### TRY IT
Which lines in the records below contain the word "width"? Return each of them.
*** Opening of RECORDS FOR PROCESSING ***
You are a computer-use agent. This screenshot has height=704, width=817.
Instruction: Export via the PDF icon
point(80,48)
*** Close of RECORDS FOR PROCESSING ***
*** Opening of RECORDS FOR PROCESSING ***
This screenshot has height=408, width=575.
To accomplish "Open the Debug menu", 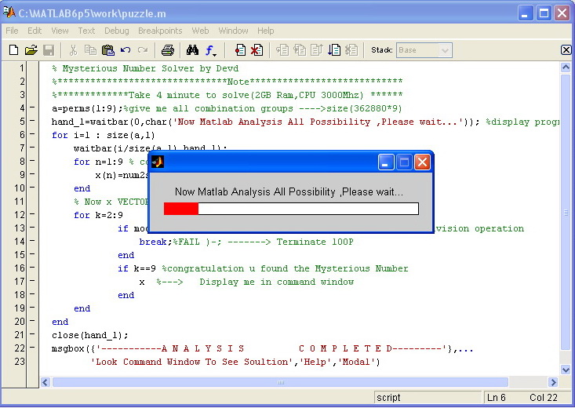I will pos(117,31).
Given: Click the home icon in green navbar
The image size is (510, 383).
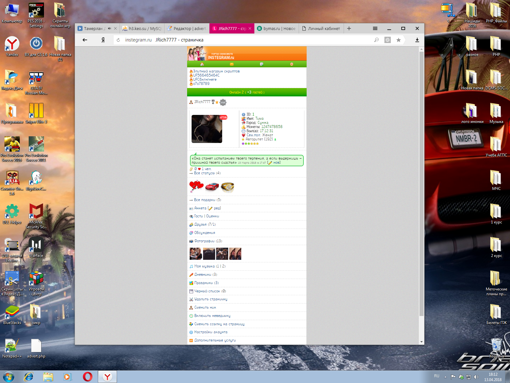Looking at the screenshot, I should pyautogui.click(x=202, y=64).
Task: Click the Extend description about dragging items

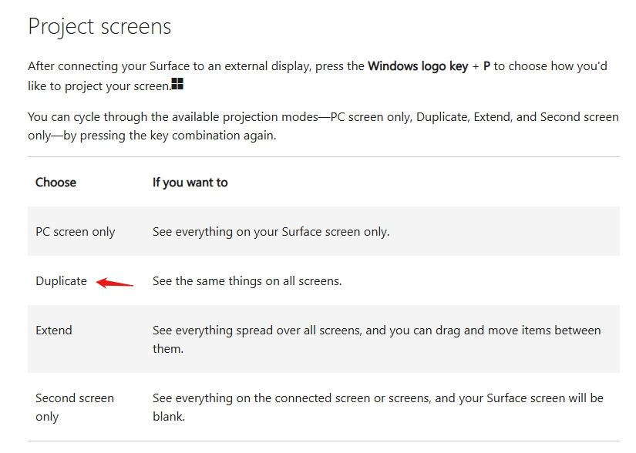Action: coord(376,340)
*** Close of RECORDS FOR PROCESSING ***
### RESPONSE BOX
You are a computer-use agent. This screenshot has height=704, width=817.
This screenshot has height=408, width=575.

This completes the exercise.